1対1と空中戦にめっぽう強いセンターバックだった。主力として活躍した鹿島アントラーズでは9つのタイトルを獲得。日本代表が初めてワールドカップ本大会に出場した1998年のフランス大会ではレギュラーとしてピッチに立ち、2002年の日韓大会でもメンバーに選出された。サッカーファンにとっては、忘れられない選手のひとりである。
食に対しては、「プロらしくストイックに」を意識してきた。そのために、栄養学も勉強したという。
「太りやすい体質なので、脂肪分を取らないようにしていました。月並みですけど、味付けは薄味にして、ローカロリーで高タンパクのものを選ぶように気を付けましたね。食材が偏らないようにするために、あまり好きではないセロリやパセリも、意識的に食べるようにしました」
現役時代のサイズは180センチで78.5キロ。
「78.5キロと79キロの間を維持するのが本当に大変で。
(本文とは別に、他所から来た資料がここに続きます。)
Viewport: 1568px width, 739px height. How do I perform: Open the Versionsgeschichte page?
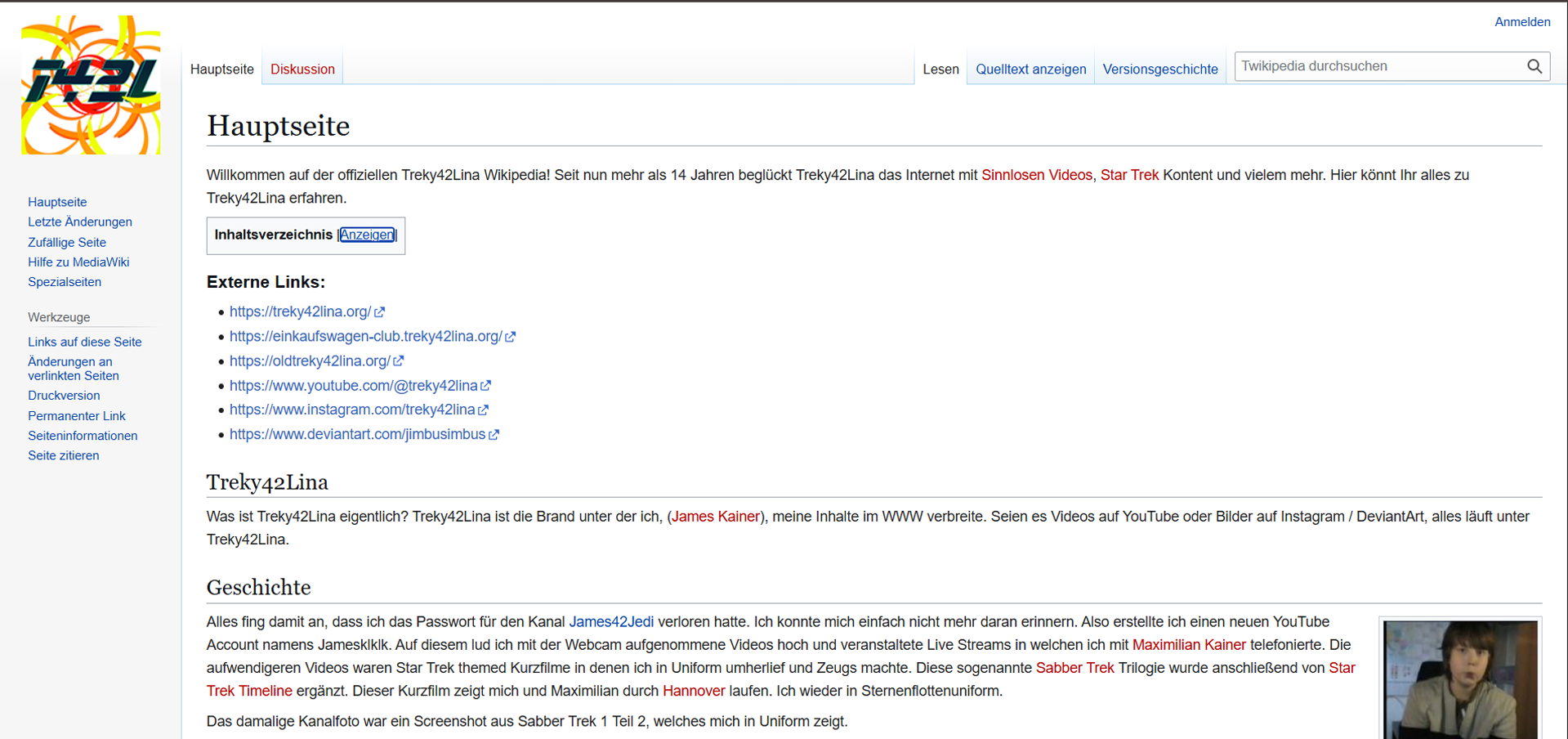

体重は落ちすぎてもパフォーマンスが悪くなるのでダメなんです。あと、とにかくお酒を控えるようにしました。プロになって1年目はたくさん飲んだけど、これでは代表になれないと自覚、徹底的に節制しましたね」
サプリメントも使ったが、栄養は食事で取るようにしていたので、あくまで補助。たまに食べるのがプリンで、「プリンがよく似合うって言われるんですよ」とニヤリ。「ミナミの帝王」を見ながら食べるのが至福の時だったとか。
試合の前日は肉だ。アドレナリンを出すためで、「体重を維持するために魚系を食べるようにしていたんですけど、試合中は戦わなければいけない。やっぱり肉を食べると違うんですよね」。ホームで試合のときは、寮母さんの作るステーキがごちそうだったという。
「パステリア ゴッツォ」(鹿嶋市)にもよく通った。「いかとルッコラのパスタ」がお気に入りで、家族と一緒に通ったそうだ。
「サッカー選手なら24時間サッカーのことを考えろ! って思うね。食べることはもちろん、飲むこと、遊ぶこと、寝ることも、サッカー中心にしないと。それができるかできないかで全然違う人生になる。近ごろの試合を見て思うのは、男性ホルモンが出ている選手が少ないということ。全力で力を出し切っている姿が見られない。いかにそれを見せられるかがプロだよ」
現役引退後は、指導者や解説者のかたわら、スポーツ用品の卸や販売を手掛ける「サンクト・ジャパン」の代表取締役を務める。
「“サンクトバンド”というトレーニング用ゴムチューブ・ゴムバンドを販売しています。これが結構評判がよくて、プロ野球の巨人、DeNA、ロッテ、ソフトバンクに納品済み。“ファーシャ”のすべりが良くなる天然ゴム製の“フロスバンド”というグッズも売っています。ファーシャというのは、筋膜を覆っている結合組織のこと。これが硬くなると体も柔軟性を失って“老化”ということになります」
食に気を配り運動もすれば、老化知らずだ。